* [Work instruction] Exactly repeat all the records below, omitting the images they hold.

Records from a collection
----
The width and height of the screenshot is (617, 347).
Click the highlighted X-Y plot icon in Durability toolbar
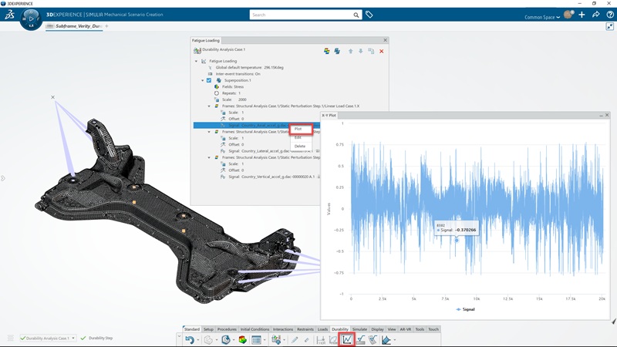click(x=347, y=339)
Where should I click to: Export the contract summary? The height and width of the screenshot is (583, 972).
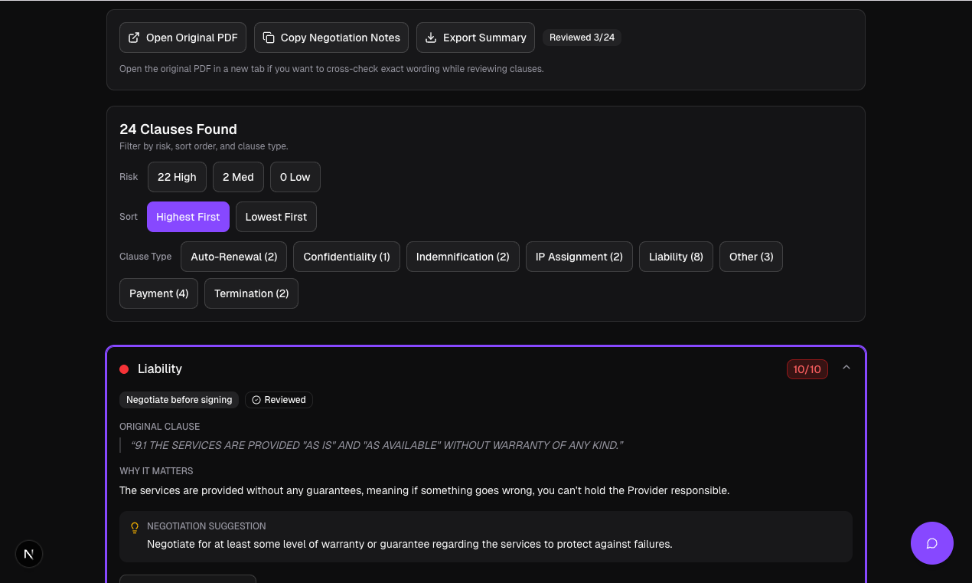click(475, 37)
----
* [Your solution]
The width and height of the screenshot is (617, 347).
Click the highlighted X-Y plot icon in Durability toolbar
click(x=347, y=339)
Where should I click to: Export the contract summary? The height and width of the screenshot is (583, 972).
click(475, 37)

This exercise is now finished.